- Kategori
- Futbol
Fenerbahçe - Trabzonspor

Günlerdir beklediğimiz maç sonunda oynandı. Beklemekte ne kadar haklı olduğumuzu ve buna ne kadar deydiğini bize ispatlayan bir derbi izledik Kadıköyde.
Söze Trabzonspor'la başlamak istiyorum; bu dev maça ne kadar iyi hazırlandıklarını, ne kadar iyi konsantre olduklarını, kazanmaya ne kadar inandıklarını, oynadıkları güzel futbol ve bol pozisyonla süslenmiş 90 dakika ile gösterdiler bize. Müsabaka boyunca sahanın her yerinde yaptıkları pres, çağdaş futbol anlayışının gereği olan alan daraltma ve bol pas ile bunun sonucunda final paslarını doğru yerde ve zamanda yaparak seyri gayet keyifli bir maç izlettiler. Kadıköy gibi; deplasman takımlarına çoğu kötü anılar bırakan bir sahada, bu kadar net pozisyona girmek gerçekten kolay kolay görülebilecek bir olay değildir. Bu duruma daha önce defalarca şahit olmuşuzdur. O sahaya gelen rakip takımların ne kadar aciz durumlara düştüklerini, bırakın gol atmayı 90 dakika boyunca elle tutulur bir tane bile gol pozisyonuna giremediklerini, hatta doğru düzgün 3 pas yapamadan maçı bitirdiklerini hepimiz gayet iyi biliriz. Böyle bir ortamda en az 5 tane net gol pozisyonuna girdi dün akşam Trabzonspor. Hem Umut ve Gökhan'ın son vuruşlardaki şansızlık ve birazda beceriksizlikleri, hem de kaleci Volkan'ın üstün konsantrasyon ile kalesinde devleşmesi, belkide Fenerbahçe için Kayserispor maçından sonra tekrar yaşayabileceği bol gollü bir hezimeti engelledi. Ersun Yanal'ın uygun oyun anlayışı, kendi oyun anlayışını rakibe kabul ettirmesi, rakibi iyi analiz ederek oyunu istediği şekilde yönlendirme becerisi ve gerçekten göze hoş gelen futbol oynatma çabasını takdir etmek lazım.
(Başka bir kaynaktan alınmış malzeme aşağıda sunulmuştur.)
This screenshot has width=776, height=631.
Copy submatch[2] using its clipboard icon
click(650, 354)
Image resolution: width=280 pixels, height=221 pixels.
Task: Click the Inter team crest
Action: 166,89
Fenerbahçe; karın ağrıları artarak devam ediyor. Hem kendi sahanda oynuyorsun, o kadar taraftarının önüne çıkıyorsun, hemde tek forvetle oynuyorsun. Dün akşamki maçın en kilit noktası buydu, böyle bir maçta rakibin böyle verimli bir 1. devre geçirmişken, onların nasıl oynayacağından habersiz olamazsın, rakibinden bu kadar bihaber olamazsın. Sokaktaki çocuğa bile sorsan Trabzonsporun iki forvet ile oynayacağını, Yattara'nın serbest oynayacağını ve orta alanda baskı uygulayacaklarını bilir, ama sen bir türlü bunu anlamadın, çözemedin. Takım oyunundan, kollektif futbol anlayışından çok kişisel becerilere umut bağlayan, duran toplarla sonuca gitmeyi uman bir Fenerbahçe olamaz. Rakibin senin defansın ve orta alanın üzerine böyle bir baskı kurarken, sen elin kolun bağlı izleyemezsin. Orta sahanın bütün yükünü bir oyuncunun üstüne yıkamazsın ve herhangi bir oyuncudan böyle birşey bekleyemezsin. Büyük umutlarla transfer ettiğin bir oyuncuyu forvette tek başına bırakıp, sonra da bütün stata protesto ettiremezsin. Acaba, kalede Volkan böyle üstün performans göstermeseydi, sahada tek ayakta kalan oyuncun Roberto Carlos ilerlemiş yaşına rağmen o kadar atak geliştirmeseydi ne yapacaktın? Olası büyük bir hezimetin altından nasıl kalkacaktın? Hadi sen istifa edip gittin, tarihe yazılacak kötü bir skoru nasıl sileceksin?
Teşekkürler her iki takımın seyircilerine, Trabzonspor takımı ve teknik ekibine, Volkan'a, Roberto Carlos'a ve Selçuk'a. Bize yaşattığınız güzel bir akşam ve futbol ziyafeti için.